Solved – Fail to improve recall in classification

classificationcross-validationnaive bayesprecision-recall

I have a large data set with over 700,000 examples and I tried to (binary) classify the data set with Naive Bayes and Random Forest. The task was carried out in Python and Scikit-learn

data

The data set has 3 categorical variables and 5 discrete (numeric) variables. I use One hot encoder to discretize the categorical variables and the data set consists of 18 features (13 dummy variables + 5 discrete variables).

Overall, 20% examples are positive (1); 80% are negative (0).

evaluation

I used MultiNomialNB and RandomForestClassifier in Scikit-learn to classify the data set. I applied K-Fold (k=20) cross validation to the data set.

The results of both classifier were of little variance in all metrics: precision, recall, F-measure, accuracy and AUC.

  • AUC: both over 0.7
  • accuracy: both over 0.8
  • precision: both 0.5
  • recall: both 0.28

Since I am more interested in the positive, I worried about the precision and recall, which were really low.

Consequently, I tweaked the hyperparameters of the classifiers.

  • For Naive Bayes, the only parameter alpha had no effect at all since the size of examples were so big.
  • For Random Forest, I changed the number of estimators from 5 to 30, and the number of max features. But the precision and recall did not exceed 0.28.

question

What is the probable reason for such low recall and precision? How could I improve recall?

Best Answer

You're looking for reasons why your precision and recall are low, but your accuracy doesn't look that great either. A classifier that labels every example a zero would have an accuracy of 80%, which is close to what yours is.

I've built very few models in my professional life that were as predictive as I wanted them to be. There's a lot left unstated in the problem statement, but I'd venture that there is uncertainty that no amount of parameter tweaking is going to solve. Finding new or better features may be of more help, but that can be hard or expensive work.
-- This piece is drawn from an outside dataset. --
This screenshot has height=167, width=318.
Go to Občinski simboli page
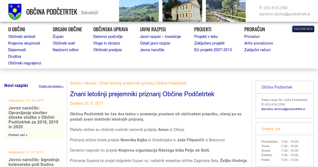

Otherwise, I think you should play with the threshold that allows you to trade off recall for precision (within a single fitted model). If you're okay with "leaving money on the table," see what happens when you adjust the threshold such that the recall is 5%. Perhaps your precision will shoot up to 75% and there will still be enough positive classified cases for your needs. Or perhaps the situation is reversed and you're okay with lots of false positives, whereas you'd want to do the opposite.